その対象は俺ではなくて、ユスティーナだ。
「よく来たな、ゆっくりしていくといい。一年くらい。小僧はすぐに帰れ、しっしっ」
「あはは……」
まったく変わっていないところに、妙な安心感を覚えた。
「あうー、あうあう!」
「よしよし、ノルンも元気そうにしているな。
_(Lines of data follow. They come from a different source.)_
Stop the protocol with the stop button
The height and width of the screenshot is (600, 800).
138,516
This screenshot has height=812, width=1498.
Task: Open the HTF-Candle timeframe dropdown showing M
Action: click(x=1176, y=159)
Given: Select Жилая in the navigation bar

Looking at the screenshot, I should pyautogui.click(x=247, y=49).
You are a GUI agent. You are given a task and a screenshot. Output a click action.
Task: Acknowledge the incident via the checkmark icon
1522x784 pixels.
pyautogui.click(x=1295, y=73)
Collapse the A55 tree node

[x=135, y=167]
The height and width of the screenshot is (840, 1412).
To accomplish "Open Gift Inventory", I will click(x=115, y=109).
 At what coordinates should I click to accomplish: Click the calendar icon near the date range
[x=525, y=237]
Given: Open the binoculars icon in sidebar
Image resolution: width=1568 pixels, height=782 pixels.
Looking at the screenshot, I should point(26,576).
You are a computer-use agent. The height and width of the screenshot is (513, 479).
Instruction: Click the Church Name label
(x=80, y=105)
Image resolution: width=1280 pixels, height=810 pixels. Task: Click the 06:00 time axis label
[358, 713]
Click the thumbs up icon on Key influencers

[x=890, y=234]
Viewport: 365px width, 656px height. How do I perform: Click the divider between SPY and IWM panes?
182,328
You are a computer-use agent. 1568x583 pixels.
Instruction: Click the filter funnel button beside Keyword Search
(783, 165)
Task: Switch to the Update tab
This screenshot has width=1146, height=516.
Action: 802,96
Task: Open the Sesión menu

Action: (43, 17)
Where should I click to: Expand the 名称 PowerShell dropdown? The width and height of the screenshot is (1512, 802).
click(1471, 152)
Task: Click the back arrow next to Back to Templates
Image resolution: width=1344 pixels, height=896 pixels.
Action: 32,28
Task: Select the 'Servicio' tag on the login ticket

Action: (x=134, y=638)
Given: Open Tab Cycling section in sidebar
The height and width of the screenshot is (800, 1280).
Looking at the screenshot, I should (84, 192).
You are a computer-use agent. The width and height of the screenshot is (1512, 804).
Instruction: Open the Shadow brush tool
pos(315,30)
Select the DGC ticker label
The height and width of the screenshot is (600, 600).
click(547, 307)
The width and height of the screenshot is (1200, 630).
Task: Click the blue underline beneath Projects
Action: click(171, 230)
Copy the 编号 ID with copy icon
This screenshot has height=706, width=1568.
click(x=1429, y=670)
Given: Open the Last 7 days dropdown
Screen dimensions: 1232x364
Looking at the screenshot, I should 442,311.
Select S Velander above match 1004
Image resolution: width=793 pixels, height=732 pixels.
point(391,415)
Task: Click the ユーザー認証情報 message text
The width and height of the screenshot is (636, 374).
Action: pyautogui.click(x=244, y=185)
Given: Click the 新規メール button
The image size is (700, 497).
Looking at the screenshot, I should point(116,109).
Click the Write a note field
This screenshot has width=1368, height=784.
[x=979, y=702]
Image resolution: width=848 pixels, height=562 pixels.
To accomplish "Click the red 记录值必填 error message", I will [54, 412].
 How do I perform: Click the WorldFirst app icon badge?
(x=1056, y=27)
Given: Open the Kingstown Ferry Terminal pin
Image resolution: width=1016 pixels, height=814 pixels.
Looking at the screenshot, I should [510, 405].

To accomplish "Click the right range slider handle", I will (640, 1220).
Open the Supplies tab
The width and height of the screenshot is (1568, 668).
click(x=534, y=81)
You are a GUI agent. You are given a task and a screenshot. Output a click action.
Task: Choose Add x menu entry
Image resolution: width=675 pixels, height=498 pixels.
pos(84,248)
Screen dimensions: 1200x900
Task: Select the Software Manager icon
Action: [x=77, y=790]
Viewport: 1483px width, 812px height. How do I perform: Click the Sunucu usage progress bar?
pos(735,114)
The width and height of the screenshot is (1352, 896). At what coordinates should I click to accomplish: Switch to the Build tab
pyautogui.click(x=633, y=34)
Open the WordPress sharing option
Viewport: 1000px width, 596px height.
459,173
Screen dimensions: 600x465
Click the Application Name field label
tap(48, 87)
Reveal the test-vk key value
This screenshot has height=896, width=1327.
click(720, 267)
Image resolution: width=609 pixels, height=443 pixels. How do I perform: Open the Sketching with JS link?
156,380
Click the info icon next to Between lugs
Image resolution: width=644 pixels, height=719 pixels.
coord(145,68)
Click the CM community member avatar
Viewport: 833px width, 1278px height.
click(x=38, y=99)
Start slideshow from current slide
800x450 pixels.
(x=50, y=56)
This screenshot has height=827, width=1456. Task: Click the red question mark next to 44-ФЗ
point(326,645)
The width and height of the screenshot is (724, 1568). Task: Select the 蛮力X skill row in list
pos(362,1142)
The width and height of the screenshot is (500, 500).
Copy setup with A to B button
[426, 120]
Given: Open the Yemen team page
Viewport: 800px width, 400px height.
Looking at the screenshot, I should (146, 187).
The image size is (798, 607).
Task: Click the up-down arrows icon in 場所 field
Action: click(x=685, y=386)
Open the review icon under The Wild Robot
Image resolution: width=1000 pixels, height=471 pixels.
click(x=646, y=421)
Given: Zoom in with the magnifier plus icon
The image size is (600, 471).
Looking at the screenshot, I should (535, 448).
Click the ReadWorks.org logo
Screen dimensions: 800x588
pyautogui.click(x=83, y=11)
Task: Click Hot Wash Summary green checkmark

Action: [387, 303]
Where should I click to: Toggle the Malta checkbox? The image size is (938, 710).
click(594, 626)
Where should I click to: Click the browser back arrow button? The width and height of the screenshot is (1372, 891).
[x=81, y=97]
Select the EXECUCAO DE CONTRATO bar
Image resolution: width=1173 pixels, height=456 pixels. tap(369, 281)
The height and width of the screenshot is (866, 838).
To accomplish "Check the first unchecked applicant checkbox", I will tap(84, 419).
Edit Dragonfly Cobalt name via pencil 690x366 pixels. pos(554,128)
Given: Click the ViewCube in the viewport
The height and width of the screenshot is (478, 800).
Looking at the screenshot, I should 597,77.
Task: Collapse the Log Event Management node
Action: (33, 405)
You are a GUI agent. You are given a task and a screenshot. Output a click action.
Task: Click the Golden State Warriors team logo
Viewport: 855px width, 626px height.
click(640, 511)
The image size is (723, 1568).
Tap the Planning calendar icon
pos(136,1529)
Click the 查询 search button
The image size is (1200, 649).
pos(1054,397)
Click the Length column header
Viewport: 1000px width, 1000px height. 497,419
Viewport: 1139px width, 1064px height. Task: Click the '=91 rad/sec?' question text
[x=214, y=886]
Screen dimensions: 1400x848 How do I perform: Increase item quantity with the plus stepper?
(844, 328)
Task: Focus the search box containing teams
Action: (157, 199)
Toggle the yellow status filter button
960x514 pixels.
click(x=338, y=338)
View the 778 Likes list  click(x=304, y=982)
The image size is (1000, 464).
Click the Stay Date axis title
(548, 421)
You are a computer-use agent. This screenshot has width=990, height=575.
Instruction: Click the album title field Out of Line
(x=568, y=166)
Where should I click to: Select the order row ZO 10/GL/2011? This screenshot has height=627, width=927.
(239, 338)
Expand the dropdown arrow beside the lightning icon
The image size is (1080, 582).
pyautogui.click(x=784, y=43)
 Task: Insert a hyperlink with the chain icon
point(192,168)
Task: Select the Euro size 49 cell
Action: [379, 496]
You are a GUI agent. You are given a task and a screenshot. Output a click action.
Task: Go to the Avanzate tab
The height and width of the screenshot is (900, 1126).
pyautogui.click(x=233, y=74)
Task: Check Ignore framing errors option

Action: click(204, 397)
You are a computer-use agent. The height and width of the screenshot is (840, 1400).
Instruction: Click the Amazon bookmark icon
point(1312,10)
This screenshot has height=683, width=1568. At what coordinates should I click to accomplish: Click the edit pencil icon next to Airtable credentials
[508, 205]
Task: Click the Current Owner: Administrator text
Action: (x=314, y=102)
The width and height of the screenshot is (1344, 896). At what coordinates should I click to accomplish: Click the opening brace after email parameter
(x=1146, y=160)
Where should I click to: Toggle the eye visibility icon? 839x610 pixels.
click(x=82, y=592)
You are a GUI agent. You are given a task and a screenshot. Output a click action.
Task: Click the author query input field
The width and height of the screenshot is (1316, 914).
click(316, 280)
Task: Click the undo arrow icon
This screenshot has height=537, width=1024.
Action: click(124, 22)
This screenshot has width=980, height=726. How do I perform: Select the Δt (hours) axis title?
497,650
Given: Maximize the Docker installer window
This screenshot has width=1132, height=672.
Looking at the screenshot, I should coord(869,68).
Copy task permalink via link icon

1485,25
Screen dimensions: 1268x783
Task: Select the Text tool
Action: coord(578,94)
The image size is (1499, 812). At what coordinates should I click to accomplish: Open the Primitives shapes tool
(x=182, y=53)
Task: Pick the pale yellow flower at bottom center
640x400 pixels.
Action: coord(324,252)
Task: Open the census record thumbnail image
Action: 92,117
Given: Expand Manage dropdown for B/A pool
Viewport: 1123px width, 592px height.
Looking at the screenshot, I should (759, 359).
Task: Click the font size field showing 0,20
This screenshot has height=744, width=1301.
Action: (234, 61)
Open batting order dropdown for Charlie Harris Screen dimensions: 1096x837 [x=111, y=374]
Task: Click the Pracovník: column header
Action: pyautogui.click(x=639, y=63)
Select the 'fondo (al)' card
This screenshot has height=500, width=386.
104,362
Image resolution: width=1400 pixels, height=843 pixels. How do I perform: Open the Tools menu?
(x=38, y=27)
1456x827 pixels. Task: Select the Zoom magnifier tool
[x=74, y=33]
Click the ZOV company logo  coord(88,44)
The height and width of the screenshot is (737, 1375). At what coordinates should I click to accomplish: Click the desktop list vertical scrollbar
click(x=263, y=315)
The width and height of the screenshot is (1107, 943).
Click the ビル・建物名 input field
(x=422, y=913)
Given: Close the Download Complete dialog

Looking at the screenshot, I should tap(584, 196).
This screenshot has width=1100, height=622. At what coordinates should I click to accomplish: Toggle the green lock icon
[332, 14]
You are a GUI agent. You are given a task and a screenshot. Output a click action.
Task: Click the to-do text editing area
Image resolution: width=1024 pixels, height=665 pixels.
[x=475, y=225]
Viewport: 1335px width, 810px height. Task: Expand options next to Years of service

娘に来るか?」
「あうー……」
そうじゃない、大事な話がある。
ノルンはそう言いたいみたいだけど、グレイシアさんは、久しぶりに娘と会えたうれしさからか話を聞いてくれない。
こうなったら、少し強引にでも……
ガンッ!!!
「「「……」」」
突然、轟音が響いた。
「こんにちは、いらっしゃい」
砕けたフライパンを手にしたアルマさんが、にこにこ笑顔で迎えてくれた。
その後ろには、気絶して倒れているグレイシアさん。
……気絶しているだけで、死んでいないよな?
フライパンが粉々になるほどの衝撃を頭に受けて……いや、考えるのはやめておこう。
俺はなにも見ていない。
そう決めた。
「今日は遊びに来てくれたのかしら? すぐにお茶とお菓子を用意するわね」
「あ、おかまいなく。というか、その時間ももったいないというか……」
「お母さん、すっごく大事な話があるんだよ。ほら、挨拶して」
「……」
ユスティーナの後ろに隠れていたメルクリアが、ひょこっと顔を出した。
「あら、この子は……」
メルクリアを見て、アルマさんの表情が真面目なものに。
同じ竜……しかも、娘の娘。
一目見て、なにかを感じ取ったのだろう。
「えっと……メルクリア・エルトセルクです。はじめまして、おばあちゃん」
「あら」
最後の一言で色々と察したらしい。
アルマさんは一気に笑顔に。
「あらあらあら。もしかして、そういうこと? 二人共、いつの間に」
「ち、違います! あ、いや。メルクリアが俺達の娘ということは本当なんですけど、ちょっと深い事情があって……」
「娘だとぉっ!!!?」
いつの間にか復活したグレイシアさんが、怒りに瞳を燃やしつつ、俺に詰め寄る。
「貴様っ、かわいいかわいいユスティーナちゃんの……」
そして、途中で白目をむいて倒れた。
その背後には、やはり、砕けたフライパンを手にしたアルマさんが。
さきほどは手加減していたらしく、今回は完全に気絶していた。